Robert I to Robert II

Robert I  son of William and Eleanor

Of Hilton and Buckland Newton

Born 1714

Married Susana Coombes

Robert and Susana appear to have had only two children Luce and William, which was another case of this branch of the family only surviving by a shoestring.

There does not appear to be much on the records regarding Robert only that he is referred to in the records as being a yeoman of Buckland Newton and Hilton.

Robert it appears was the first of the family to be christened at Mappowder his parents however do not appear to have lived there.

William VI

of Buckland Newton

Born 1745

Married Fanny 1779

After the death of Robert, Williams father, there appears to be no mention of the family living at Hilton after this time the family appears to have been mainly centred on Buckland Newton with some involvement in other surrounding villages including Duntish, Mappowder and Plush.

William and Fanny had four children Susana, John, James, William and Robert.

 Robert II

Born 1783

Died 1847 aged 64

Married Eleanor Tizzard 1808

Robert and Eleanor had seven children Susana, Mary, Thomas, William, Joseph, James, and Robert,

From this it is easy to understand that from here on, the various farms would not be of sufficient size to support such a large family and this would lead to the family becoming more wide spread.

Around this period there were more printed records, in one such a record which was a directory of the area,  giving the names of  trades people and farmers,  Robert was  listed as being  a dairy man and general store owner of Mappowder. Whether they lived in Mappowder or not it is not clear. In the same directory there is a reference to their son Joseph being a miller and storekeeper also a smallholder and as being of Duntish and Buckland Newton.

At one time the store at Mappowder appears to have been run jointly by Eleanor and her son James, at around this time James’s nephews wife Caroline worked there as a sub-postmistress, James appears to have run the shop and a farm until his death in 1896, Caroline’s husband was the village blacksmith.

Due to the foregoing it would appear that during Robert’s  lifetime that they had diversified from being just farmers into  local  businessmen, and  thus it would appear that they had

what under normal circumstances, would have been a very thriving enterprise going in this small community. But with this amount of children to support the going must have been tough.

In the villages at that time the general store would have been the mainstay of local life, they would not only have sold essential foodstuffs, but also tools ironmongery, drapery and sewing and dressmaking material, and they would have also acted as agents for farmers and others who wanted to purchase larger items from outside the locality and through arrangement with the local carrier for the purchase and delivery of goods for ordinary villagers from shops in Dorchester and Blandford.

As with a number of his ancestors I have not been able to ascertain the exact date of Roberts death but I believe it to have been around about 1881.

The time of death of a great number of family members, was not recorded unless they left a will, the reason being that, they were nearly all nonconformists for a great number of years, and in the earlier days some being Anabaptists, and later on Wesleyans.

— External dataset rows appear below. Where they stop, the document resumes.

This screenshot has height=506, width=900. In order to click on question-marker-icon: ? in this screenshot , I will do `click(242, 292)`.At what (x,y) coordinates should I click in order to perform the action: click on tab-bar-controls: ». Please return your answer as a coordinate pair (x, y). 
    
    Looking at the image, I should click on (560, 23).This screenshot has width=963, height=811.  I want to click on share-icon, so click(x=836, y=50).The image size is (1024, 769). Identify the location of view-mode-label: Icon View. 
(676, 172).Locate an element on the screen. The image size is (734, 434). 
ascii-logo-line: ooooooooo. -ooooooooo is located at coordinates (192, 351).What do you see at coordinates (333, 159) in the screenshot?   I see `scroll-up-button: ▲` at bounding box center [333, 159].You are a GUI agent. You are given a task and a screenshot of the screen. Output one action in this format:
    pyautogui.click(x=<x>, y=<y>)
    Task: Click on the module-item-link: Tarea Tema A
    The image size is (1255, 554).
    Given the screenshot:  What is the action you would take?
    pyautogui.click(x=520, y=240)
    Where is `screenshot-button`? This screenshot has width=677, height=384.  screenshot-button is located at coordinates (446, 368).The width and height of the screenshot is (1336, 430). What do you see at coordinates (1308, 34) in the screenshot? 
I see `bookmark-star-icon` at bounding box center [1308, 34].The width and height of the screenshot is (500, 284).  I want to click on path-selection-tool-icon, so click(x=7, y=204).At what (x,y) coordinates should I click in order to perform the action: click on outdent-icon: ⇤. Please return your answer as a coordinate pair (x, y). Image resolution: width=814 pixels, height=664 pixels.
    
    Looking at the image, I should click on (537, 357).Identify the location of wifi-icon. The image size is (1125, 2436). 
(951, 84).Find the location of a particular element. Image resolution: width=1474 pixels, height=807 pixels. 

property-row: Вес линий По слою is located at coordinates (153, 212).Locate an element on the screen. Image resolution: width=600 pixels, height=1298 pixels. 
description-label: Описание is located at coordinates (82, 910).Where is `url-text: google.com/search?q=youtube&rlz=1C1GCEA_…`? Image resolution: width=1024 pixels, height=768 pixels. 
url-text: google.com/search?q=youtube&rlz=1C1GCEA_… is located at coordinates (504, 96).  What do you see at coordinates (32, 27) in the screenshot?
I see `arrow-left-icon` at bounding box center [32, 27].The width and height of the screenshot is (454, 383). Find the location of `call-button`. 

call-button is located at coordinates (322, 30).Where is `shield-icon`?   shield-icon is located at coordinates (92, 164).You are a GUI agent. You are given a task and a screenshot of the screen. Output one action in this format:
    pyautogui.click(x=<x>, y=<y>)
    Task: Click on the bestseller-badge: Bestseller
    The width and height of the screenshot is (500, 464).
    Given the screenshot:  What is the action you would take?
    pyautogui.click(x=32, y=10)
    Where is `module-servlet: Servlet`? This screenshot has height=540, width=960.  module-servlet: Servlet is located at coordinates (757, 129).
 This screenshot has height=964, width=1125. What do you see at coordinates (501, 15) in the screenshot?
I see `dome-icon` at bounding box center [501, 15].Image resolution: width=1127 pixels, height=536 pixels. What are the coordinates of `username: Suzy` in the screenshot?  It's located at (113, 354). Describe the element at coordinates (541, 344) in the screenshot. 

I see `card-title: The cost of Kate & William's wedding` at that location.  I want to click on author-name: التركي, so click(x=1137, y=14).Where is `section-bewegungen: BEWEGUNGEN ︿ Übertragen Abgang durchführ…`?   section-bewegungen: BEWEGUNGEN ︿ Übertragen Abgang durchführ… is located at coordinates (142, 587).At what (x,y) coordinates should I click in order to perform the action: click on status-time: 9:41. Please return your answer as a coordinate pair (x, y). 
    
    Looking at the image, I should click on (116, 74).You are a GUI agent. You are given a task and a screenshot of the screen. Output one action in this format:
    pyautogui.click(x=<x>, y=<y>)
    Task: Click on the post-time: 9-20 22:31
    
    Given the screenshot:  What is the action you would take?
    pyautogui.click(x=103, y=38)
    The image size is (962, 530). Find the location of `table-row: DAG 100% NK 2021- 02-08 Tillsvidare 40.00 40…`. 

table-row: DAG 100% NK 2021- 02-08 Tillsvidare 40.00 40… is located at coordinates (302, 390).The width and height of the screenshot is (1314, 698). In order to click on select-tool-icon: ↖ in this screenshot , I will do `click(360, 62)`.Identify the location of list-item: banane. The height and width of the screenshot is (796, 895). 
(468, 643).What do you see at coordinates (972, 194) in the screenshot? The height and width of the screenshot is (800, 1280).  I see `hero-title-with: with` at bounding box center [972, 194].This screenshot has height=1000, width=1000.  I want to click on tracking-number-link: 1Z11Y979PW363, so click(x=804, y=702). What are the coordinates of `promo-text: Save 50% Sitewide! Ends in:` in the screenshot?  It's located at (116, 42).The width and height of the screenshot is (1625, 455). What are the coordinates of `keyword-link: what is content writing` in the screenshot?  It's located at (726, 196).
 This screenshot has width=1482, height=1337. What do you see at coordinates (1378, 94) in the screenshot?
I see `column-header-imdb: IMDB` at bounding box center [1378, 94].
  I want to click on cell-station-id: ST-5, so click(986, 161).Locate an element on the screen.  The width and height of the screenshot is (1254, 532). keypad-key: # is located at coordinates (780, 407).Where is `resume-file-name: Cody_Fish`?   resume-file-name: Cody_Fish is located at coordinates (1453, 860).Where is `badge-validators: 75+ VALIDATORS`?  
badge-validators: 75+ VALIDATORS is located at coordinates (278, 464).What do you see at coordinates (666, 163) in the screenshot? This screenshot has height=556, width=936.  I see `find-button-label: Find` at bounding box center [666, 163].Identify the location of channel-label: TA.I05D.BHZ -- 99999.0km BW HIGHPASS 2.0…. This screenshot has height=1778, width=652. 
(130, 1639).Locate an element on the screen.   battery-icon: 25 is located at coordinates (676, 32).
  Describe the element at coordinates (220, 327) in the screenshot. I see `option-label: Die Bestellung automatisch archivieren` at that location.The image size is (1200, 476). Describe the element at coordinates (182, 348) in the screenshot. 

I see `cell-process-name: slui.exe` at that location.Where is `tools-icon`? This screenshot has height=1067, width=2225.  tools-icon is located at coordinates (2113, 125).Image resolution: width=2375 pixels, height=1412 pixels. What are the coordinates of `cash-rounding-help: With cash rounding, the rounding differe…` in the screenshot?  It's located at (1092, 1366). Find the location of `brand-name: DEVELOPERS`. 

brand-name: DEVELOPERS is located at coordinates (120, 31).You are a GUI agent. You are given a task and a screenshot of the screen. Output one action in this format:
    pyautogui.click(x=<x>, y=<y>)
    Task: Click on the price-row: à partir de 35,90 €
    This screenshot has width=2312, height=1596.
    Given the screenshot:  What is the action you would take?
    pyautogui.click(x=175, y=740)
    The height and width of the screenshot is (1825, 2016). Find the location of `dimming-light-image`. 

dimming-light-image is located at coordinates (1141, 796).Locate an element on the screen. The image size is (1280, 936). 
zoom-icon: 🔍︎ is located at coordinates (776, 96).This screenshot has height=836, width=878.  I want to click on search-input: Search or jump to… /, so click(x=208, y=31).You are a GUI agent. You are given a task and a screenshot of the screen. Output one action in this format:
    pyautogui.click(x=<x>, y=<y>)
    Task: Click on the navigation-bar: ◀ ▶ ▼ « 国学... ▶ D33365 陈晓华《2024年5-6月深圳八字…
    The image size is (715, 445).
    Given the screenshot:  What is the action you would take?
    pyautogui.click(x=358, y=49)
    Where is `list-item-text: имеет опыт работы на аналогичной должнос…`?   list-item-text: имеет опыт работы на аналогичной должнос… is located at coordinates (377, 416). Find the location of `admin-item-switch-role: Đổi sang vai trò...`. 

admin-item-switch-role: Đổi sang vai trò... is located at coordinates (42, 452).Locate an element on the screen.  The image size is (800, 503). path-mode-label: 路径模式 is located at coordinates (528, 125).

Most of the present day Dorset family appear to have descended from Roberts’s two sons Robert and William, as will be seen from the family tree.

William VII

Born 1818

Married 1 Sarah Jeans 1841

2 Martha Tucker 1858

William appears to have had five children with Sarah, these were John 1842, Robert 1844, Fanny 1846, James 1848, Priscilla, 1851, and with Martha, Frederic 1861.

Robert III

Born 1814

Died 1906 aged 91

Married Harriet Jeans 1836

It is rather difficult to compile any accounts on the last three these later generations due to the large number of offspring. I have however I hope been able to include most of them on the family tree up until approximately 1888,

As mentioned in an earlier paragraph, for at least the last three generations of that period the family diversified into new occupations, among these was operating the mill at Duntish, one of the miller members of the family, I do not who, but was an uncle of my father. Utilised his skill at recutting the mill stones, to carry on a second trade of Stonemason, various members of this early family also became, Shoemakers, Blacksmiths, Gardeners, farm Bailiffs etc.

Quite often some these earlier kinsmen still maintained small farms whilst carrying out these other occupations. Later on most of the younger generation moved away into the towns notably Bournemouth,( which was by the now a relatively new and fast growing town) and also Dorchester . Bridport and Weymouth.

A very interesting fact, that does not appear in the records, which is purely anecdotal and as related by the older generation, it is that, the family at that time contained, quite a number of accomplished country musicians, at least in the case of Robert III’s  family, who were in great demand  at local functions particularly noted for their flute and fiddle playing, at least one of them was also a very adept concertina player (A type of  small accordion) which in those days was a relatively new instrument.